Any chance we can get Pydantic support?

  • themanmaran 4 days ago

    Fyi logprobs !== confidence.

    If you run "bananas,fishbowl,phonebook," and get {"sponge": 0.76}

    It doesn't mean that "placemat" was the 76% correct answer. Just that the word "sponge" was the next most likely word for the model to generate.

  • ngrislain 4 days ago

    Actually, OpenAI provides Pydantic support for structured output (see client.beta.chat.completions.parse in https://platform.openai.com/docs/guides/structured-outputs).

    The library is compatible with that but does not use Pydantic further than that.

    • juxtaposicion 4 days ago

      Right the hope was to go further. E.g. if the input is:

      ```

      class Classification(BaseModel):

          color: Literal['red', 'blue', 'green']
      
      ```

      then the output type would be:

      ```

      class ClassificationWithLogProbs(BaseModel):

          color: Dict[Literal['red', 'blue', 'green'], float]
      
      ```

      Don't take this too literally; I'm not convinced that this is the right way to do it. But it would provide structure and scores without dealing with a mess of complex JSON.

      • lyu07282 4 days ago

        but this ultimately just converts to json schema, or the openai function calling definition format.

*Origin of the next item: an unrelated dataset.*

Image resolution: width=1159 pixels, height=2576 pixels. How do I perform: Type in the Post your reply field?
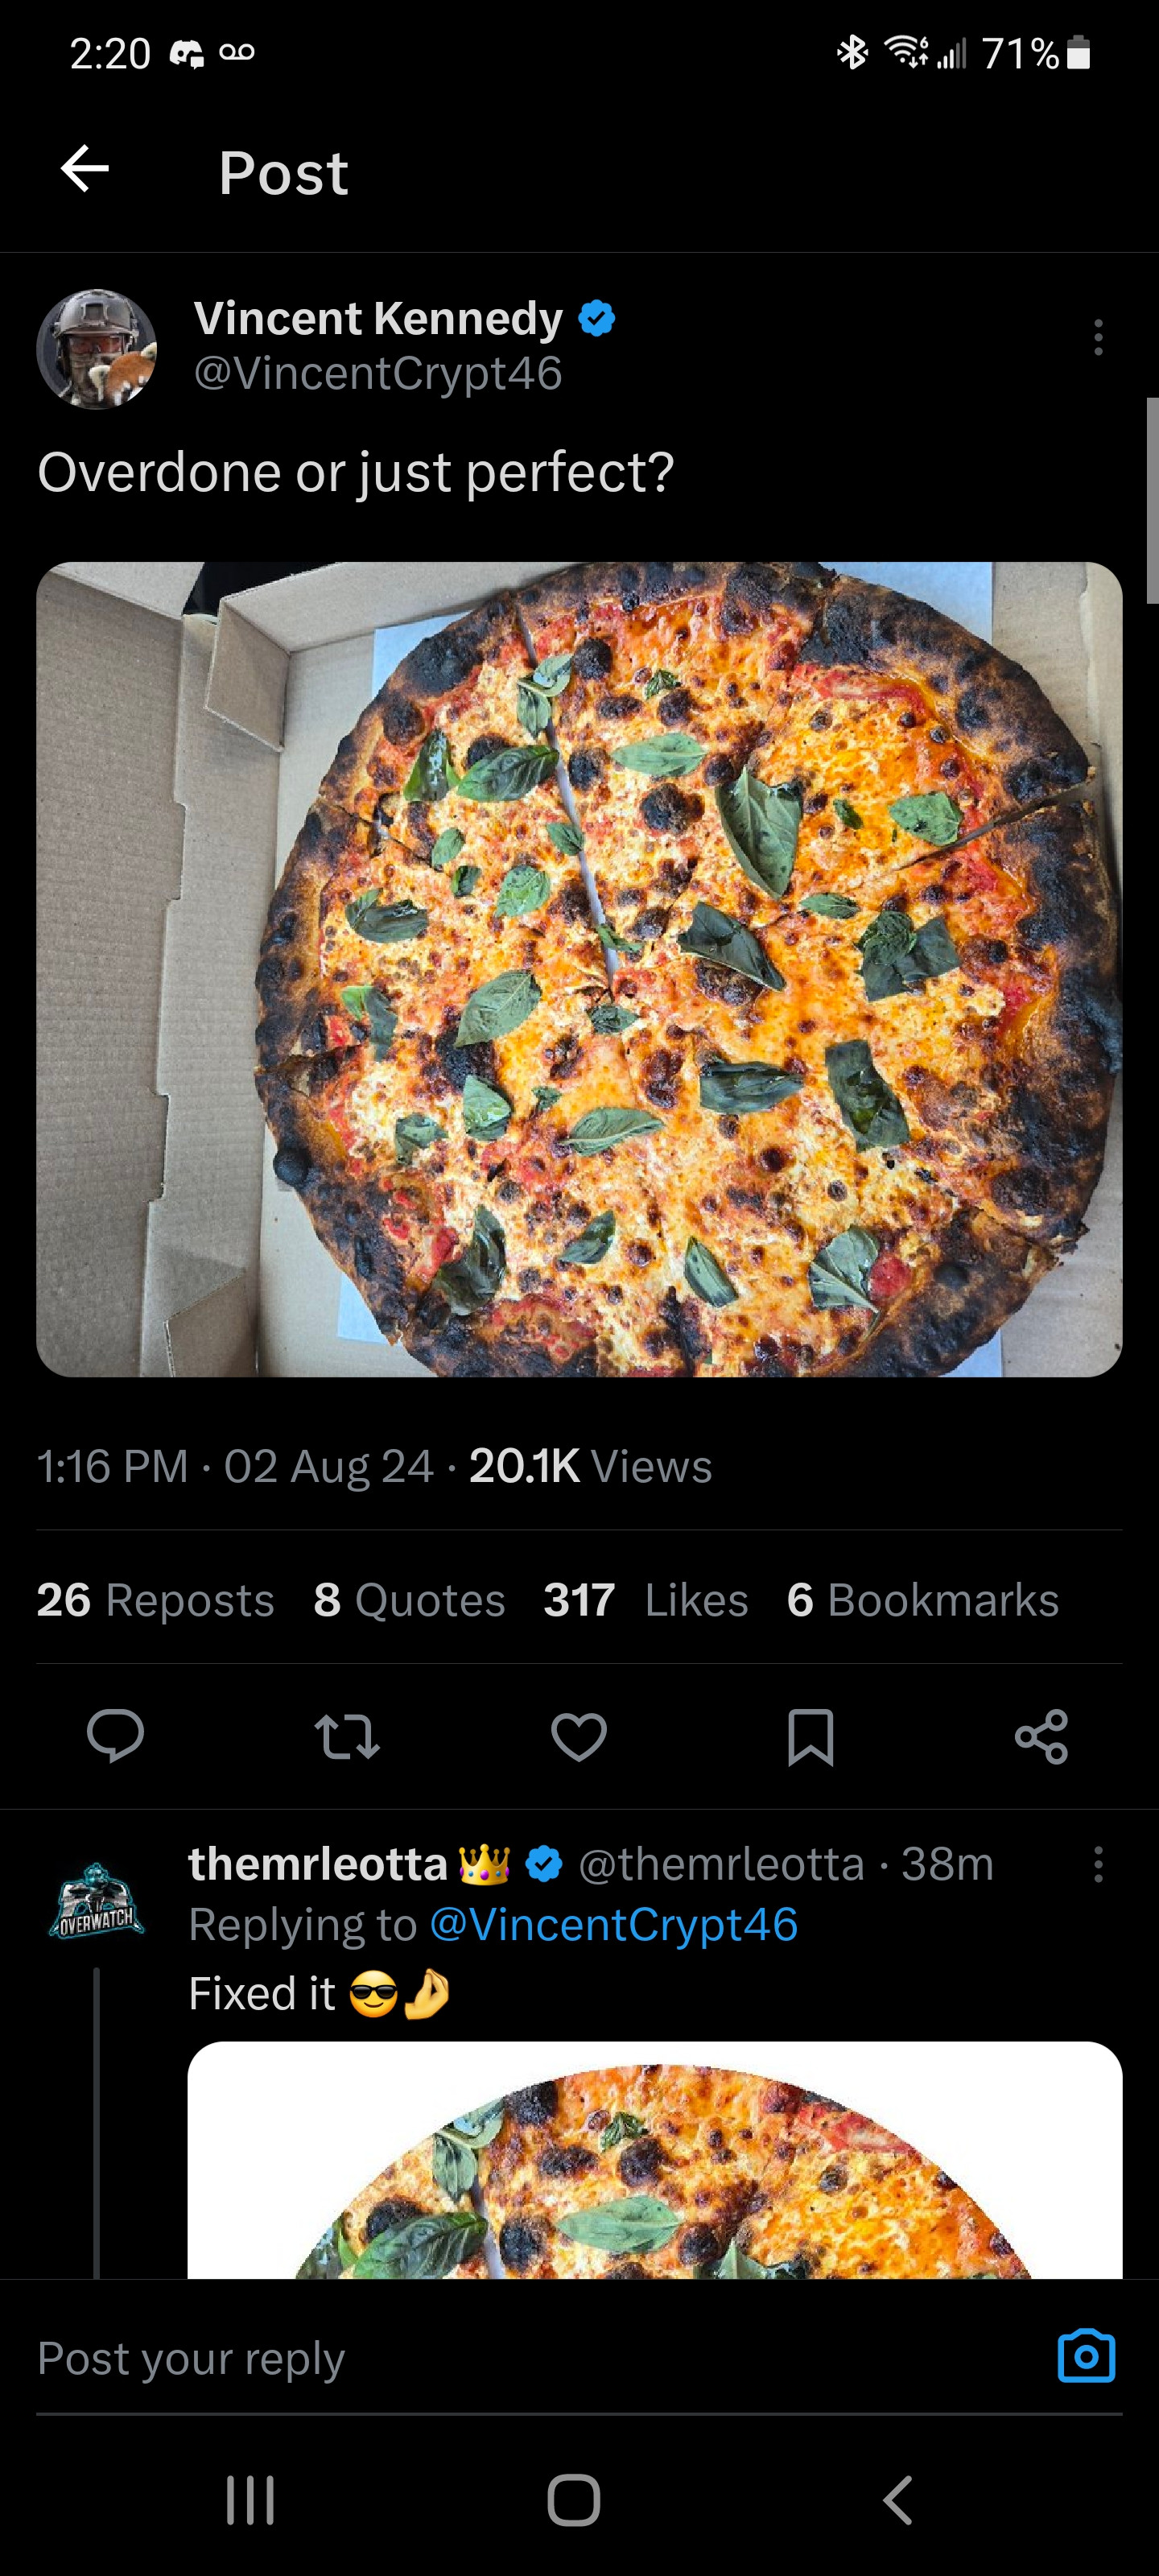click(500, 2358)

        One question I always had was what about the descriptions you can attach to the class and attributes? ( = Field(description=...) in pydantic) is the model made aware of those descriptions?

Der_Einzige 4 days ago

BTW - Structured/Constrained Generation is the KEY to making AI agents better/scary good. Without it, you're leaving so much on the table. This library is awesome for augmenting that capability!!!!

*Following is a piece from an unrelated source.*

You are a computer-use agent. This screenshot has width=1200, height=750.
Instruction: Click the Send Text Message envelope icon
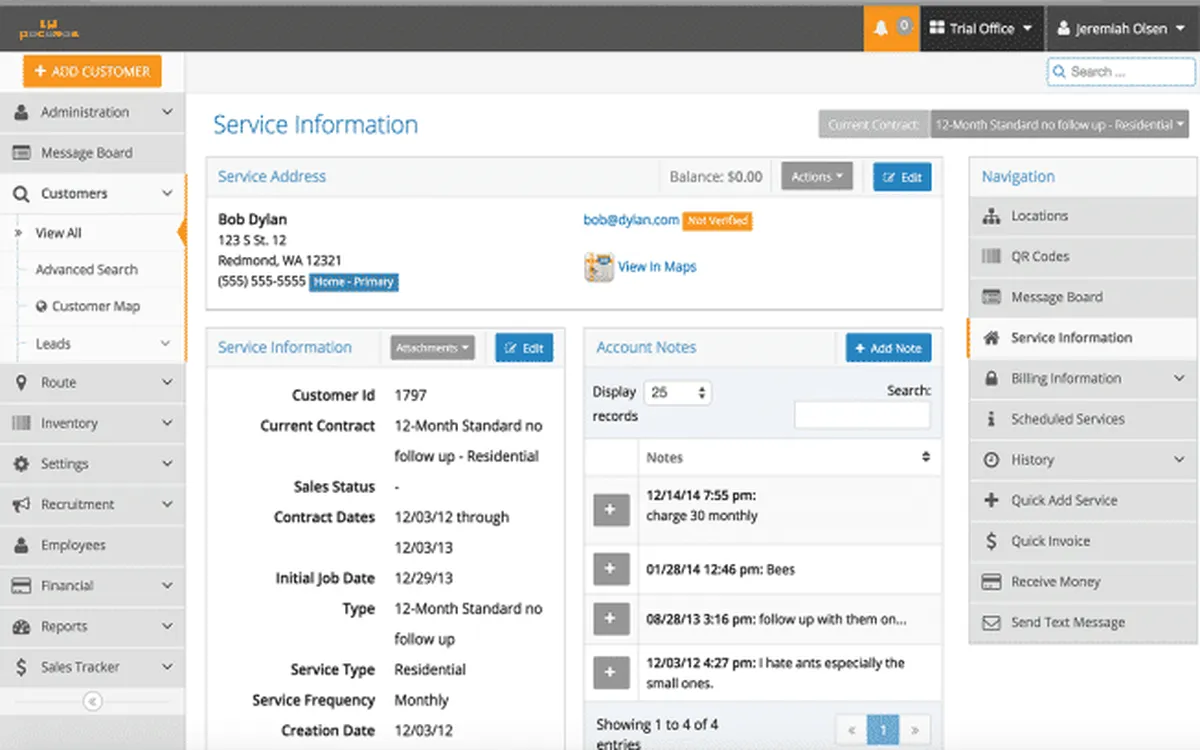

Also, if you're "studying LLM based chess" and you don't use dynamic grammar's to enforce that models can only make "valid" moves at each time step, you're research is basically invalid.

And don't meme me with claims that structured/constrained generation harms creativity. The devs of outlines debunked that FUD already: https://blog.dottxt.co/say-what-you-mean.html

Similarly, if you think that RLHF/DPO or Lora or any of that harms creativity, you're really outing yourself as not having played with high temperature sampling.

  • ngrislain 4 days ago

    Thank you! Yes indeed, structured output was instrumental in reliably extracting structured data from images from a client.

kelsolaar 4 days ago

I briefly took a look at the code, what is the reason to use Lark and not Python native JSON parser, is it to handle cases where the structured output is not JSON compatible?

  • ngrislain 4 days ago

    We need to build a syntax tree and be able to map each value (number, boolean, string) to a range of character and then to a GPT token (for which OpenAi produces logprobs). This is the reason we use Lark.

potatoman22 4 days ago

How does the token usage compare to vanilla structured output? Many of these libraries do multiple requests to constrain output and measure logprobs.

  • ngrislain 4 days ago

    Same token usage. Actually OpenAI returns the logprob of each token conditional on the previous ones with the option logprobs=true. This lib simply parses the output json string with `lark` into an AST with value nodes. The value nodes are mapped back to a range of characters in the json string. Then the characters are mapped back to the GPT tokens overlapping the character ranges and the logprobs of the tokens are summed.

    • potatoman22 4 days ago

      That's great to hear, thanks for the explanation! Super excited to try this out.